La pubblicazione del listone Gazzetta 2019-2020 decreta ufficialmente l'avvio di una nuova stagione di fantacalcio. Ci rendiamo conto che, a poco meno di un mese dal via del campionato e con il calciomercato che chiuderà i battenti il prossimo 2 settembre, molto potrà ancora succedere, ma la sensazione è che, anche in questa fase, le prime valutazioni siano abbondantemente consentite. A maggior ragione in considerazione del livello di completamento di alcune squadre.

Dopo aver dato un'occhiata d'insieme al listone, dunque, a partire da oggi vogliamo concentrarci sui singoli ruoli valutando i rapporti di forza che derivano dalle quotazioni espresse e soprattutto scovando le possibili occasioni che, come sempre, si annidano tra le pieghe. Cominciamo dai portieri, dove la novità – almeno per il gioco Gazzetta, perché altrove era già in uso – è rappresentata dall'introduzione del +1 in caso di gara chiusa senza gol al passivo, che ha fatto lievitare le quotazioni.

I top class

I portieri di prima fascia sono facilmente identificabili anche dalle valutazioni.

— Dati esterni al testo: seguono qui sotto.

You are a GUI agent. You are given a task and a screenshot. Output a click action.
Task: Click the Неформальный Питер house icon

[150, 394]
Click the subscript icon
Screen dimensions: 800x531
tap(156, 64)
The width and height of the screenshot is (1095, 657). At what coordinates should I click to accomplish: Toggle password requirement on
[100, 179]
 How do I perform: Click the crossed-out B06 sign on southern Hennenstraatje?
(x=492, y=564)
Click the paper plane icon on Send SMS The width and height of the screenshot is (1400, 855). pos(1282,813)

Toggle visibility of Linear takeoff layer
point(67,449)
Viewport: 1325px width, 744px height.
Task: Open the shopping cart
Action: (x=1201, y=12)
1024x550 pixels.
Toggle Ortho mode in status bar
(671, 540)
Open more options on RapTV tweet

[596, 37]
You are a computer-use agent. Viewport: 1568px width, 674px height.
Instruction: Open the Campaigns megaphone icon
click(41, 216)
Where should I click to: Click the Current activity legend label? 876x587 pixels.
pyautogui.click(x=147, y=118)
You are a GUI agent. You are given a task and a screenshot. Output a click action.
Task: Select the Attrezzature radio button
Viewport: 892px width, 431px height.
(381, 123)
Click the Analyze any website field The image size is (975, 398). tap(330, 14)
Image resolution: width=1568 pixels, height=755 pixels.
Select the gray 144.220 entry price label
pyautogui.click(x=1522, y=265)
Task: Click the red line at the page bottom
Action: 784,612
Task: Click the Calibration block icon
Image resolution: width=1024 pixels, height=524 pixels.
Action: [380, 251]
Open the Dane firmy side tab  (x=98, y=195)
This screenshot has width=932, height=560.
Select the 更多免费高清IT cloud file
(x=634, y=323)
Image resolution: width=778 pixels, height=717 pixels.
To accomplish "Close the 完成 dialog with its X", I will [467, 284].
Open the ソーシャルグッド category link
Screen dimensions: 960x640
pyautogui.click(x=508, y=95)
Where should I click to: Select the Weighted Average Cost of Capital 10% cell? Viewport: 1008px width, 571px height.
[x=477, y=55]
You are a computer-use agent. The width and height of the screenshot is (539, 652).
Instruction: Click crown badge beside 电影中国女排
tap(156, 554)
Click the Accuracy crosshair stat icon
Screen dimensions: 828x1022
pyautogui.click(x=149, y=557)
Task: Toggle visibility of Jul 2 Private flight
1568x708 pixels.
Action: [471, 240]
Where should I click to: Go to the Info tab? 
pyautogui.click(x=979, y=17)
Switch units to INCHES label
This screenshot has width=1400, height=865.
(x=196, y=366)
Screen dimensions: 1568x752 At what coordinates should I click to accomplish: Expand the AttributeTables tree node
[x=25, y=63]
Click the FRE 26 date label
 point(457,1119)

Il capofila è l'interista Handanovic (20) che, nonostante l'andamento incerto dei nerazzurri e un rendimento non sempre al top, conserva sempre un gran fascino sui fantallenatori. A riprova di quanto detto, nell'ultimo campionato hanno fatto in quattro meglio di lui (5,32) in termini di fantamedia: Szczesny (5,54), Sirigu (5,53), Donnarumma (5,47) e Meret (5,46). Ciononostante, finiscono tutti in coda nel listone. Nell'ordine: Szczesny (19), Donnarumma (18), Meret (17), Sirigu (17). La novità Lopez (16) della Roma, invece, rappresenta un po' il trait d'union tra i top e la fascia di mezzo. E a proposito dei giallorossi, c'è da segnalare ancora la presenza di Olsen (1), che ha la valigia pronta in attesa di sistemazione, oltre a Mirante (1) che potrebbe restare nel ruolo di secondo e, visto com'è finita la scorsa stagione con 11 presenze da titolare, converrà prendere in tandem nel caso puntiate sullo spagnolo.

La terra di mezzo

Il capofila è il laziale Strakosha (15), atteso dalla quarta stagione da titolare alla Lazio e rivelatosi tutto sommato un portiere affidabile con i suoi 10 clean sheet nell'ultimo torneo. Stessa quotazione per Gollini (15), ormai titolare inamovibile dell'Atalanta che si prepara anche alla Champions League. Seguono a ruota il cagliaritano Cragno (14), forte di una media altissima nell'ultima stagione (6,5) nonostante i 54 gol al passivo, e Dragowski (13), anche lui assoluto protagonista dell'ultimo torneo all'Empoli e ora nuovamente alla Fiorentina dopo la partenza di Lafont. Sorprende, invece, la valutazione tutto sommato a buon mercato del sampdoriano Audero (12), forse in parte condizionata dal gioco di Di Francesco orientato a segnare un gol in più degli avversari e non a subirne meno. Allo stesso modo appare interessante la quotazione del bolognese Skorupski (12), specie in considerazione del fatto che con Mihajlovic, sul finire dell'ultima stagione, ha blindato la sua porta chiudendo complessivamente imbattuto in 10 occasioni.

Le occasioni

Per aggiudicarsi il miglior pararigori (3) del torneo 2018-2019, Consigli, basteranno solo 11 crediti, gli stessi del friulano Musso e del genoano Radu (11), protagonista quest'ultimo di un'ottima stagione di esordio e confermato alla corte di Andreazzoli grazie a un accordo con l'Inter. Completano il quadro gli affidabili Berisha (10) passato a far il titolare alla Spal dopo il sorpasso di Gollini in casa Atalanta, e Sepe (10), confermato dal Parma dopo il ritorno da protagonista dello scorso anno. Tra le novità, spicca il bresciano Joronen (10), pupillo di Cellino che per portarlo a Brescia ha pagato 6 milioni di euro all'FC Copenhagen. Una storia interessante la sua, visto che è già diventato un idolo dei tifosi grazie a un precedente fortunato: lo scorso anno ha eliminato l'Atalanta dall'Europa League parando un rigore a Cornelius.  Fanalino di coda, una vecchia conoscenza del Milan, il brasiliano Gabriel (9) sul quale ha scelto di puntare il neo-promosso Lecce.